CONSIGNES DE TRAVAIL:
Répondez brièvement aux questions suivantes à partir de l'entretien sur les marques et le nudge :
(a) Quelle fonction Francesco Tramontin exerce-t-il chez Mondelez Europe ?
(b) Sur quoi les décideurs s'appuient-ils de plus en plus pour encourager une consommation durable ?
(c) Quel programme l'AIM a-t-elle décidé de lancer ?

TEXTE FOURNI:
╔══

Bulletins de l'Ilec

La connaissance par le marché - Numéro 451

01/08/2015

Sur les motivations des consommateurs citoyens, les grandes marques n’ont pas que les moyens et la volonté de savoir, mais aussi la capacité à amorcer en douceur des inflexions comportementales. Entretien avec Francesco Tramontin, Directeur Public Affairs de Mondelez Europe et président du groupe Nudge Task Force à l’AIM (Association européenne des industries de marques)

En quoi les marques – et leurs représentants à l’échelon européen – sont-elles spécialement qualifiées pour épauler des politiques publiques en matière de comportement et de « styles de de vie » ?

Francesco Tramontin : Le développement durable, la santé et le bien-être continuent d’être des sujets majeurs pour les gouvernements en Europe et pour les institutions européennes. Ayant reconnu que des progrès importants ont été réalisés en matière de production durable par les entreprises ces dernières années – par exemple sur l’origine des ingrédients, la composition des produits ou les processus de production –, les décideurs veulent faire plus en matière de consommation durable, en encourageant les consommateurs à adopter des styles de vie plus respectueux de l’environnement et meilleurs pour la santé. Pour y parvenir, les décideurs s’appuient de plus en plus sur les sciences comportementales. Les recherches universitaires sur la façon d’influencer les comportements des consommateurs se sont fortement développées ces dernières années. Elles se sont regroupées sous le terme « nudge », d’après le livre du même nom1. Les principaux enseignements sont que l’information seule ne suffit pas à déclencher un changement de comportement : il faut des approches différentes pour influencer des consommateurs d’âge ou de style de vie différents. Or qui est mieux placé que les marques pour aider les pouvoirs publics à comprendre les comportements des consommateurs et à identifier le meilleur moyen de les influencer sans restreindre leur liberté de choix ? Les marques entretiennent une relation unique avec leurs consommateurs. Elles ont développé des outils et financent sans cesse des études pour comprendre l’évolution des souhaits de différentes catégories de consommateurs, afin d’anticiper leurs désirs et d’y adapter leurs produits et leur communication. C’est pourquoi l’AIM, l’Association européenne des industries de marques, a décidé de lancer « AIM-Nudge », afin de découvrir et de partager les approches qui réussissent le mieux à inspirer des comportements plus durables. Un groupe consultatif indépendant de haut niveau va nous aider à déterminer les mécanismes de nudge les plus appropriés.

╚══

CONTENU DES DONNÉES:
╔══

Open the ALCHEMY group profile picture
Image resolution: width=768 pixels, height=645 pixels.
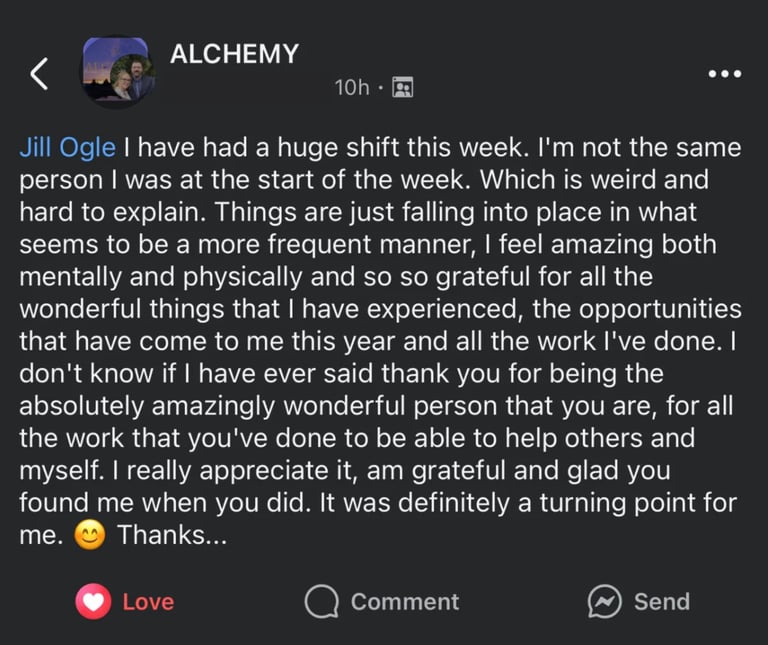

╚══

RÉPONSE RÉDIGÉE:
(a) Il est Directeur Public Affairs de Mondelez Europe.
(b) Ils s'appuient de plus en plus sur les sciences comportementales.
(c) L'AIM a décidé de lancer « AIM-Nudge ».